You can clearly see that after calling the append method to concatenate “start” and “try”, the toString() method is called and the value is stored in the local variable 2. Finally does not copy a variable as above. Instead, it continues append with a reference to local variable 1. The result is stored in local variable 1. Note, however, that the value of StringBuilder pointed to in local variable 1 is starttryFinally, so this is the value returned in method 1.

4. How to quickly view the bytecode

Setting->Tools->External Tools to create a custom Tools.

The first line is the javap.exe address of your computer, the second line is the command you want, and the third line is the display location. After setting up the code, right click the code to view the bytecode instructions.

5. 5. Smart refrigerator

The object is 5.1newWhy is an instruction executed after it is createddupCopy the data at the top of the stack and push it onto the stack.

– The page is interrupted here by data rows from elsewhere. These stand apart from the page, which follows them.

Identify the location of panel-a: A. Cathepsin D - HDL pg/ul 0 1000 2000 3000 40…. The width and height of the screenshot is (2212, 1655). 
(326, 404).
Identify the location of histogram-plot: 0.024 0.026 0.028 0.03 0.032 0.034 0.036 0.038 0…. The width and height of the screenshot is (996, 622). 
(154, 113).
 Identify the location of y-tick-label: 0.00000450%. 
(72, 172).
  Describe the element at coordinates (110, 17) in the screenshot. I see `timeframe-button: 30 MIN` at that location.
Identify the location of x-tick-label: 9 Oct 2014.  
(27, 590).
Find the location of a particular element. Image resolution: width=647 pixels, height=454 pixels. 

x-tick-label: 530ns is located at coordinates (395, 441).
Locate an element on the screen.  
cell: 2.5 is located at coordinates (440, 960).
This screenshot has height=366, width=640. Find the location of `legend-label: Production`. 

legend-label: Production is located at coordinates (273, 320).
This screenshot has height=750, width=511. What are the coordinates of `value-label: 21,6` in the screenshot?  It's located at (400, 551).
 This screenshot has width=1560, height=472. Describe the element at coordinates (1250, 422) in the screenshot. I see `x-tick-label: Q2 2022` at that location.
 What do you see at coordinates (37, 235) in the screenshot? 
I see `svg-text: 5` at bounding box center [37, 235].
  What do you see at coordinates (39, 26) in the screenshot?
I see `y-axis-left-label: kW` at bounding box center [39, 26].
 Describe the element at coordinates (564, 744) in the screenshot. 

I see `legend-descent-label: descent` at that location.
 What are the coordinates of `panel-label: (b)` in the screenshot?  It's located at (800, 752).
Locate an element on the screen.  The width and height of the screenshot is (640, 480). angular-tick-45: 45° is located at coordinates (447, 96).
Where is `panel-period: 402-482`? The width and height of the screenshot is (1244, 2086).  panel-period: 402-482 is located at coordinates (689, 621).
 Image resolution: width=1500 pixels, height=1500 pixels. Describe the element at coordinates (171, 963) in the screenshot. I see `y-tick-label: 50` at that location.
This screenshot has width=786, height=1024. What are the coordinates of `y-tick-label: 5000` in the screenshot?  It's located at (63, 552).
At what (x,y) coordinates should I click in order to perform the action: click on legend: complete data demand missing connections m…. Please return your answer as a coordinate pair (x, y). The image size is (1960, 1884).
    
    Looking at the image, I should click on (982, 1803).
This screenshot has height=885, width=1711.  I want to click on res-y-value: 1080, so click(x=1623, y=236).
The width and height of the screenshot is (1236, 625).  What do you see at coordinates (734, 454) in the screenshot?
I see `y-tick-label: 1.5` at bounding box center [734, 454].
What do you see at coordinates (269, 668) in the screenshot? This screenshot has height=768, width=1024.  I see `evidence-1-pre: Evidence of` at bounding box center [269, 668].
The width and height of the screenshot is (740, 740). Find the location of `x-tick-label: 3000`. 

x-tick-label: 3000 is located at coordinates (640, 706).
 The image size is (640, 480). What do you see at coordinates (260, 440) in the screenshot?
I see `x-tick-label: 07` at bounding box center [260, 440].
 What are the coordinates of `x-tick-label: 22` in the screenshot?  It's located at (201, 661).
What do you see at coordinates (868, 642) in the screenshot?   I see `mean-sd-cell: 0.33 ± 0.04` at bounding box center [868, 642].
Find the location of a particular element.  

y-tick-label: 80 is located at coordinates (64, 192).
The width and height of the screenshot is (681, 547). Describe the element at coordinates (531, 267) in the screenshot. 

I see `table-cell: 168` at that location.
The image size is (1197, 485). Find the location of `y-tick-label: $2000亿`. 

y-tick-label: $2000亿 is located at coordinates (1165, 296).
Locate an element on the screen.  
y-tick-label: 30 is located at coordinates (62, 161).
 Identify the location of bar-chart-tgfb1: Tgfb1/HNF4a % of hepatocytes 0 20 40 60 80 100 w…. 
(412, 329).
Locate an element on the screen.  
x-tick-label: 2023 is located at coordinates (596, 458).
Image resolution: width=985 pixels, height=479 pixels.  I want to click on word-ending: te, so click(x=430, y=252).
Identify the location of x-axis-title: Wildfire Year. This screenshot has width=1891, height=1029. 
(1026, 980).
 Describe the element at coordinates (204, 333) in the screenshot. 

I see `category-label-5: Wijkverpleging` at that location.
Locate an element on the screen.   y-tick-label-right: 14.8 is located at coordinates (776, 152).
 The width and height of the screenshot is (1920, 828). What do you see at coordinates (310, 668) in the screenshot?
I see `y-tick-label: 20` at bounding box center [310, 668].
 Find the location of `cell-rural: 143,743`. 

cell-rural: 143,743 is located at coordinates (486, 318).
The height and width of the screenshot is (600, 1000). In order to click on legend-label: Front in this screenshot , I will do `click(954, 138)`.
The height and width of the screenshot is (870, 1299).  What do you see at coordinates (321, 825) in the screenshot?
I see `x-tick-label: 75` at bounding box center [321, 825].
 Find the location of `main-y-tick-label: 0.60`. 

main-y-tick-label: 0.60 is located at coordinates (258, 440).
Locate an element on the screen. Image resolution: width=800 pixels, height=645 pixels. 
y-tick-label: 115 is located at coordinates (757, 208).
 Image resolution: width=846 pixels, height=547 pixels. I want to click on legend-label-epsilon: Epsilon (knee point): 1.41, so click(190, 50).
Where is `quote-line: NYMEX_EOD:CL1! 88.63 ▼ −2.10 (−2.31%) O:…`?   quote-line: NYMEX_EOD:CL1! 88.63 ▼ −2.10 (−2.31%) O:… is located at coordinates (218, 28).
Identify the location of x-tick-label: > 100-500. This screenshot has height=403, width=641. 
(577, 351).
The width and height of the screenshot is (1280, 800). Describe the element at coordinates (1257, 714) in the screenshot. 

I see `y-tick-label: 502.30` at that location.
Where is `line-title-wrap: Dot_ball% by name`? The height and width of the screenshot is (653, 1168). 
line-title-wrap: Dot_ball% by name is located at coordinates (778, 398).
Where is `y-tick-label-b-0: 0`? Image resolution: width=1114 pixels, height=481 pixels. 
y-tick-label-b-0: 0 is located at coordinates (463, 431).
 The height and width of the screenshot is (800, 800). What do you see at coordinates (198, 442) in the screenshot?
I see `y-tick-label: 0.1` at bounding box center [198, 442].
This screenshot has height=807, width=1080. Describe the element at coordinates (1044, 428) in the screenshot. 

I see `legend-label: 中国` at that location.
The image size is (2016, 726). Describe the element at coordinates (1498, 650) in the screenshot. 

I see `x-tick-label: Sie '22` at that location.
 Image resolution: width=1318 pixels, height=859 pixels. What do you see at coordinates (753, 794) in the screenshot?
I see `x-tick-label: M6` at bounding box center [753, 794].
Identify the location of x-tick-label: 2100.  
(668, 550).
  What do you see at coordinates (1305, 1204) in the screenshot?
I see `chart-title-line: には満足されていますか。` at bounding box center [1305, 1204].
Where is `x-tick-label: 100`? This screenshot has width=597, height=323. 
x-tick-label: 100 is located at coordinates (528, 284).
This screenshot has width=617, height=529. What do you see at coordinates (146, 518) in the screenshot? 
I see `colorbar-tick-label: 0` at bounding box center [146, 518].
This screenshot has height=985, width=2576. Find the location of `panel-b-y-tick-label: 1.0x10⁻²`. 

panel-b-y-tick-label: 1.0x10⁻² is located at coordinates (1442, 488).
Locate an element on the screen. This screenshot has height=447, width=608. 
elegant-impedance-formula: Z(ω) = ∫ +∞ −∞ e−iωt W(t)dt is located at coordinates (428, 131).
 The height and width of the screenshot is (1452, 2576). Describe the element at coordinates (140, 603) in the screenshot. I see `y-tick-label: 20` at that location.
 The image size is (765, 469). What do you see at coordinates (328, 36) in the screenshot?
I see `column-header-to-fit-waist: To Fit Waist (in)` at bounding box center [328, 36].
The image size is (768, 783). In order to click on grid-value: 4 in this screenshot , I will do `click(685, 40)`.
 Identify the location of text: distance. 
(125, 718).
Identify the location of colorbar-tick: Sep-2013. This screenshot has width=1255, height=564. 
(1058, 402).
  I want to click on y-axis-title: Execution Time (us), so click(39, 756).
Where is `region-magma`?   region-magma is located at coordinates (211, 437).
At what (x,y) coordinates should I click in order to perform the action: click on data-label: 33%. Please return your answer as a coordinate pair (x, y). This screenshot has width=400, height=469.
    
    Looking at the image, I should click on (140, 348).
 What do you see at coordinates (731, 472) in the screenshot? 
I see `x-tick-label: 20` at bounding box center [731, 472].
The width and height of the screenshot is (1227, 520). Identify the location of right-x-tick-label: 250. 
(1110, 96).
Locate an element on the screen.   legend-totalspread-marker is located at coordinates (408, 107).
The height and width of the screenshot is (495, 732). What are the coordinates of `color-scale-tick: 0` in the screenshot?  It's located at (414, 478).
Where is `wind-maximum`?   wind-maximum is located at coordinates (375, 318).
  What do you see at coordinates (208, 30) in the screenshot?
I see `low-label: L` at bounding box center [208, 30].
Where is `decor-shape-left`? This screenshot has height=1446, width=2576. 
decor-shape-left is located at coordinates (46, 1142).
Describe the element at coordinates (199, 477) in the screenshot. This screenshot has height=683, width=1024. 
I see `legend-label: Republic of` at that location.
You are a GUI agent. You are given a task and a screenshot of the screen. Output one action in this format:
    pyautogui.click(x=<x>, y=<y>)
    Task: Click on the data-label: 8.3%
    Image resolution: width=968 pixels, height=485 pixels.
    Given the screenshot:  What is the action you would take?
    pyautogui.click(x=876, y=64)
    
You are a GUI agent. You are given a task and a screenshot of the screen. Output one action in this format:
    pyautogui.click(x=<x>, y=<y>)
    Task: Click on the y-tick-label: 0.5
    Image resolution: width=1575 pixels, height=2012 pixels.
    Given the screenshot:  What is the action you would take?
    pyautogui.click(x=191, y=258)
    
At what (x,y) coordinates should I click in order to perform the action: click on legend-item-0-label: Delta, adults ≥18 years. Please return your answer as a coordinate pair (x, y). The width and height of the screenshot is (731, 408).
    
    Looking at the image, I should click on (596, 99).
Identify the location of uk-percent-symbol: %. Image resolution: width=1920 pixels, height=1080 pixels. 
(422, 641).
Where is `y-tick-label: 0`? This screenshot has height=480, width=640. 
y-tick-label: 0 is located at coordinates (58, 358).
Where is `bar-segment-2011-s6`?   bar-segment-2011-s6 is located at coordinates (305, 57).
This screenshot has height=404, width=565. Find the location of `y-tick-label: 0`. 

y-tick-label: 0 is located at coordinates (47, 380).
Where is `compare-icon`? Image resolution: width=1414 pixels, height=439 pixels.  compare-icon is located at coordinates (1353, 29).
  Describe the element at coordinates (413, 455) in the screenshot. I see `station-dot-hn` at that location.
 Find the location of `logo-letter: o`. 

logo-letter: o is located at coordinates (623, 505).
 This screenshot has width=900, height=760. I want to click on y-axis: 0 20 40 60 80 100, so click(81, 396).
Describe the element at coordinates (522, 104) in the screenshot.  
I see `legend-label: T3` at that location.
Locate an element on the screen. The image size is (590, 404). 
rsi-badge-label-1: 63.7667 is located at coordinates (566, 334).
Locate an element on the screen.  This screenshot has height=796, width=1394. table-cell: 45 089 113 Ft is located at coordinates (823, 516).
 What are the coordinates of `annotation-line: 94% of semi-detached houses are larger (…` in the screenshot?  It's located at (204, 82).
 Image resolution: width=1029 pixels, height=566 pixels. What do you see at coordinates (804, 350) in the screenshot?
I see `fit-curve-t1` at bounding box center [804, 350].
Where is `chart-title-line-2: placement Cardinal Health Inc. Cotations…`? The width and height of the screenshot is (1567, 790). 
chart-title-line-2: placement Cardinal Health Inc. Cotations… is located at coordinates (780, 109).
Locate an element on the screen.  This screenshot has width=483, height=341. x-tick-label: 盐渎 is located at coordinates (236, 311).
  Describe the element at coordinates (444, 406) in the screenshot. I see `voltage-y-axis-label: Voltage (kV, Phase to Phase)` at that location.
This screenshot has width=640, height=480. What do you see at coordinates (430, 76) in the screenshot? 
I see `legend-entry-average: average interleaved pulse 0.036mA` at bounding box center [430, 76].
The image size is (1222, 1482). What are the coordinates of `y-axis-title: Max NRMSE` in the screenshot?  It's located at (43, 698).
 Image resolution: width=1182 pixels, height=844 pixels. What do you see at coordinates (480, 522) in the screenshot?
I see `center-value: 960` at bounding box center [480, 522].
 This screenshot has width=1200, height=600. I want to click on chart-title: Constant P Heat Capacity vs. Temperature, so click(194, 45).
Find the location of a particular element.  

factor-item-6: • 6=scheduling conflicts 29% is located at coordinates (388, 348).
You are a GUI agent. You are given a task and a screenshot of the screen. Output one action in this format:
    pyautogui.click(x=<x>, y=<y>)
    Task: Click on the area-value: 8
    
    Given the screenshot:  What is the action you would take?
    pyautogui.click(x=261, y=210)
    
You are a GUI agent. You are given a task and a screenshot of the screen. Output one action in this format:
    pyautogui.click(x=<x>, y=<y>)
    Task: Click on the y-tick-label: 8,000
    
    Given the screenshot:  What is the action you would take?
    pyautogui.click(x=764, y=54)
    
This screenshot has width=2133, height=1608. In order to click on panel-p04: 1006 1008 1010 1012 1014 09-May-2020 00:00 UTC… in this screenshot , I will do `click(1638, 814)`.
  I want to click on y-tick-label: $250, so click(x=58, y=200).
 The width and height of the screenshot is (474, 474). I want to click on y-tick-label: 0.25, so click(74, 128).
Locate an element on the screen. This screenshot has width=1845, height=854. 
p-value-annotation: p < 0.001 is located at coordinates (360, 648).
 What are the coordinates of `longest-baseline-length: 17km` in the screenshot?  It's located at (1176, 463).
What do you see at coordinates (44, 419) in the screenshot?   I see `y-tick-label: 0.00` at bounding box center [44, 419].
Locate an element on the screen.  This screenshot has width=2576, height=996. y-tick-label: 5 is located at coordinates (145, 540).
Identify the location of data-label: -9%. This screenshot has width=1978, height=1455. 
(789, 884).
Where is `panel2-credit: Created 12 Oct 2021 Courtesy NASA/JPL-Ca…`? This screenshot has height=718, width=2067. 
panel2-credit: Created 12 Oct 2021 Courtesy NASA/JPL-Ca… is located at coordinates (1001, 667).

After the object is new, we need to call invokespecial

to initialize it. In this case, we need to get a copy of the memory address allocated by the new instruction, and then there is an address in the stack for the object to be called elsewhere. Otherwise, if the reference does not exist in the stack, the class can not be accessed anywhere. So even if the class isn’t called anywhere, there’s still a reference to it on the stack.

6. Summary

Originally, I just wanted to write some notes about bytecode instructions, but the result is more and more. Most of the theoretical knowledge in this paper comes from “In-depth Understanding of Java VIRTUAL Machine — Zhou Zhiming”. If I write too much, mistakes are inevitable.